• Exercise prompt
Your answer should be only the lines below from the one with "Task: Click t'way" to the one with "Open the @ZachLowe_NBA", repeated exactly, ends included.

• Data to use
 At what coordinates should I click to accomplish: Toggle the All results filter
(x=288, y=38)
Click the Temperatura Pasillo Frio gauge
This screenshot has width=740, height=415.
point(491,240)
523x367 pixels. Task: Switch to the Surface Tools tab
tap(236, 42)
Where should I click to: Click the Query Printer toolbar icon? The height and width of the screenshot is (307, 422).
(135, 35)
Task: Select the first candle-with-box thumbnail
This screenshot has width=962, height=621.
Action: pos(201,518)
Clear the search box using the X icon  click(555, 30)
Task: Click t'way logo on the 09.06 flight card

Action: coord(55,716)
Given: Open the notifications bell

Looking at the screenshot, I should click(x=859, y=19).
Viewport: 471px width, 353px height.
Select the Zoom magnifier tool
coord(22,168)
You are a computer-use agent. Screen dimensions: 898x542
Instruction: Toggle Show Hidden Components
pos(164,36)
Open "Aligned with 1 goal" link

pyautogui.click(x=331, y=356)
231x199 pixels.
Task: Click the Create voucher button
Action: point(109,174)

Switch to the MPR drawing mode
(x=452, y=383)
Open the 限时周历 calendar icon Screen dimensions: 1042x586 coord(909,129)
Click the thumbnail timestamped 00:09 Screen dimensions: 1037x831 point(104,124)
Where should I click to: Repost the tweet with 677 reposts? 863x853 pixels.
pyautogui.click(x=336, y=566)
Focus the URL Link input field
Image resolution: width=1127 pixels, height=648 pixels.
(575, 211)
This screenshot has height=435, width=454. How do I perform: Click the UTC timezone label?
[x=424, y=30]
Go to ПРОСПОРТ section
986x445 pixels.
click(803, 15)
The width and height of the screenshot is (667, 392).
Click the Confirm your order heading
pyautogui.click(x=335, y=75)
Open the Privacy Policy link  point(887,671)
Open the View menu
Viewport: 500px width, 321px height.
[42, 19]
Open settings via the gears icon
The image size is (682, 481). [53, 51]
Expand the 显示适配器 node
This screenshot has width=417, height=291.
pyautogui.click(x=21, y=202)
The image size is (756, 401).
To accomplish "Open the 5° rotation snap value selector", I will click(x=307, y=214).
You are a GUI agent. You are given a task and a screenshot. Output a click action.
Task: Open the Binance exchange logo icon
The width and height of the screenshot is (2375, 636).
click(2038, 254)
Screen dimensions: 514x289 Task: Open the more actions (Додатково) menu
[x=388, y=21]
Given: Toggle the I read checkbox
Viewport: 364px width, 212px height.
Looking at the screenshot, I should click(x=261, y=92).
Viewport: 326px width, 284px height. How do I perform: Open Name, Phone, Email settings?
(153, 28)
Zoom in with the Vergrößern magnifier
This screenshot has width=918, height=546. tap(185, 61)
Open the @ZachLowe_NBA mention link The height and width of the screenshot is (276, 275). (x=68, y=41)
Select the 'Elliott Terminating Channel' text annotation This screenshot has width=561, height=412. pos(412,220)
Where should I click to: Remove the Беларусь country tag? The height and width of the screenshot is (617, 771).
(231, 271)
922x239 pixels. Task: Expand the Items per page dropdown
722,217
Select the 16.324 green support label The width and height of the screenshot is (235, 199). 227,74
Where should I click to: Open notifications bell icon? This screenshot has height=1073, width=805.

• Exercise solution
Task: Click t'way logo on the 09.06 flight card

Action: coord(55,716)
Given: Open the notifications bell

Looking at the screenshot, I should click(x=859, y=19).
Viewport: 471px width, 353px height.
Select the Zoom magnifier tool
coord(22,168)
You are a computer-use agent. Screen dimensions: 898x542
Instruction: Toggle Show Hidden Components
pos(164,36)
Open "Aligned with 1 goal" link

pyautogui.click(x=331, y=356)
231x199 pixels.
Task: Click the Create voucher button
Action: point(109,174)

Switch to the MPR drawing mode
(x=452, y=383)
Open the 限时周历 calendar icon Screen dimensions: 1042x586 coord(909,129)
Click the thumbnail timestamped 00:09 Screen dimensions: 1037x831 point(104,124)
Where should I click to: Repost the tweet with 677 reposts? 863x853 pixels.
pyautogui.click(x=336, y=566)
Focus the URL Link input field
Image resolution: width=1127 pixels, height=648 pixels.
(575, 211)
This screenshot has height=435, width=454. How do I perform: Click the UTC timezone label?
[x=424, y=30]
Go to ПРОСПОРТ section
986x445 pixels.
click(803, 15)
The width and height of the screenshot is (667, 392).
Click the Confirm your order heading
pyautogui.click(x=335, y=75)
Open the Privacy Policy link  point(887,671)
Open the View menu
Viewport: 500px width, 321px height.
[42, 19]
Open settings via the gears icon
The image size is (682, 481). [53, 51]
Expand the 显示适配器 node
This screenshot has width=417, height=291.
pyautogui.click(x=21, y=202)
The image size is (756, 401).
To accomplish "Open the 5° rotation snap value selector", I will click(x=307, y=214).
You are a GUI agent. You are given a task and a screenshot. Output a click action.
Task: Open the Binance exchange logo icon
The width and height of the screenshot is (2375, 636).
click(2038, 254)
Screen dimensions: 514x289 Task: Open the more actions (Додатково) menu
[x=388, y=21]
Given: Toggle the I read checkbox
Viewport: 364px width, 212px height.
Looking at the screenshot, I should click(x=261, y=92).
Viewport: 326px width, 284px height. How do I perform: Open Name, Phone, Email settings?
(153, 28)
Zoom in with the Vergrößern magnifier
This screenshot has width=918, height=546. tap(185, 61)
Open the @ZachLowe_NBA mention link The height and width of the screenshot is (276, 275). (x=68, y=41)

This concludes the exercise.